Il y a dix ans, en 2011, à Bordeaux j’ai rencontré l’écrivain à l’occasion de la publication de Comme une ombre (une narration sous forme d’enquête visant à cerner la figure d’un double des plus dérangeants, sur fond d’amour et de guerre d’Algérie), et de sa présentation. Depuis cette soirée où je l’avais remercié pour son Marilyn dernières séances qui, en 2008, avait contribué à cautériser certaines de mes plaies (qu’il serait oiseux, en cette minute, de rappeler), je ne l’ai plus croisé.
De son livre paru cette rentrée je ne suis pas encore parvenu à la moitié, ces lignes sont en effet rédigées alors que je viens juste d’atteindre la page 215 sur les 470 qu’il comprend.
En cette trêve des confiseurs - que je vis comme une parenthèse d’autant plus heureuse que je suis à jour de mes obligations académiques et de leur lot de corrections (généralement démoralisantes parce qu’extrêmement décevantes) et que je tiens mes résolutions en la matière (préparer ma prochaine retraite en prenant soin de mettre dès maintenant mes affaires universitaires en ordre, ce qui implique de me détacher progressivement d’une institution en panne de pensée et de transmission parce que de plus regardée par le pouvoir comme un dispositif permettant de contrôler l’entrée d’une classe d’âge sur le marché du travail) -, je procède sans aucune précipitation, m’autorisant à prendre des notes et m’accordant même des pauses, et suspendant parfois mon labeur pour me perdre dans des rêveries ou des réflexions, au bord de l’océan, là où j’ai mes quartiers, l’esprit joyeux parce que dans la certitude que les observations et remarques de Schneider sont déjà en train d’alimenter mon propre cheminement de pensée et mon ouvroir romanesque, en particulier pour ce qui est de l’engagement politique, même si j’en suis au premier abord heurté.

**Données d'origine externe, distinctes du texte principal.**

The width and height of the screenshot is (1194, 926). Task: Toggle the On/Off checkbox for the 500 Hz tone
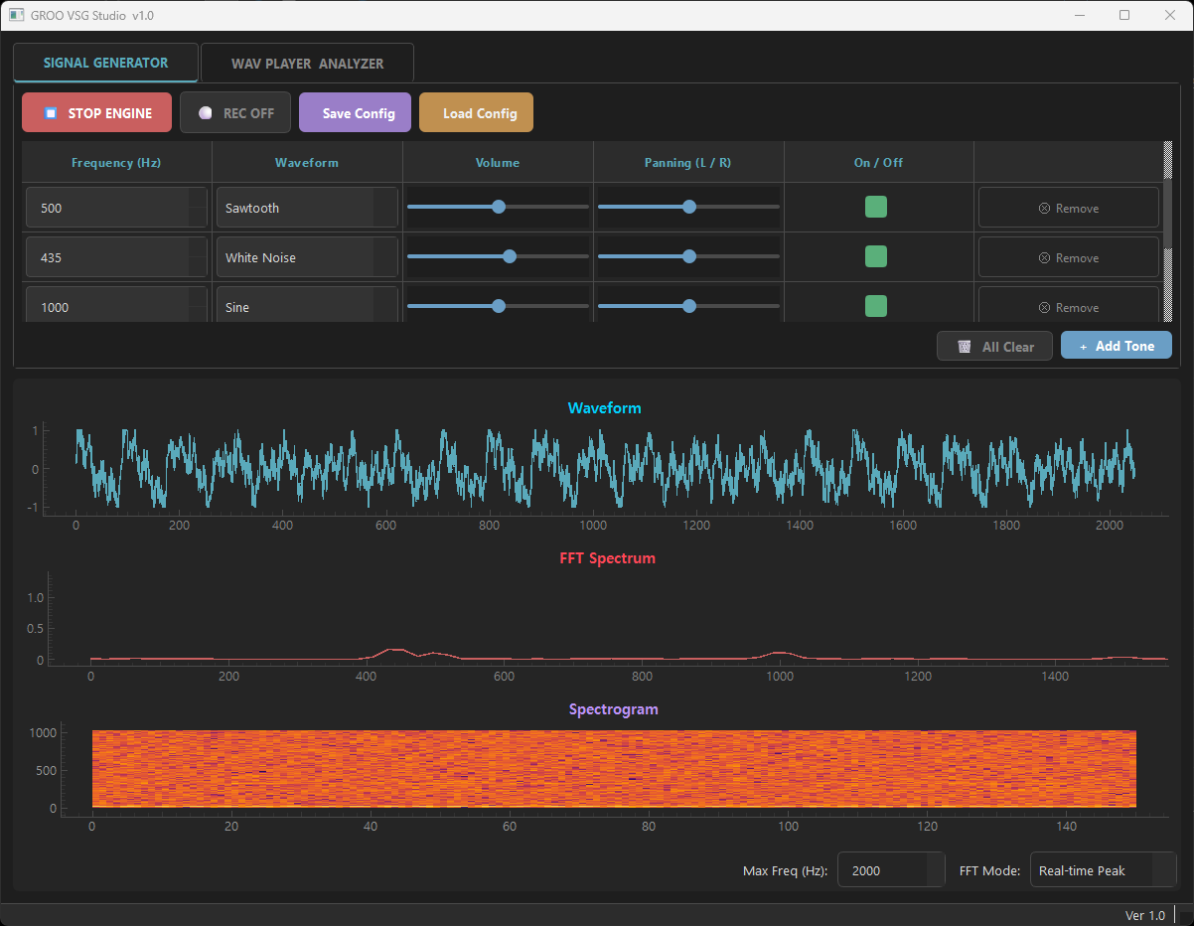(876, 207)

J’ai dit plus haut que Des livres et des femmes me bousculait : il m’invite à questionner (via Augustin, Pascal et Freud) pourquoi et comment j’ai en ma prime jeunesse embrasser une cause pour laquelle je me suis investi sans compter et de quelle manière je la restitue, avec des accents et une tonalité de roman familial. Cet effort de lucidité est certes éprouvant, je le crois indispensable pour créer les conditions d’une œuvre et aussi aborder plus sereinement le soir de mon existence.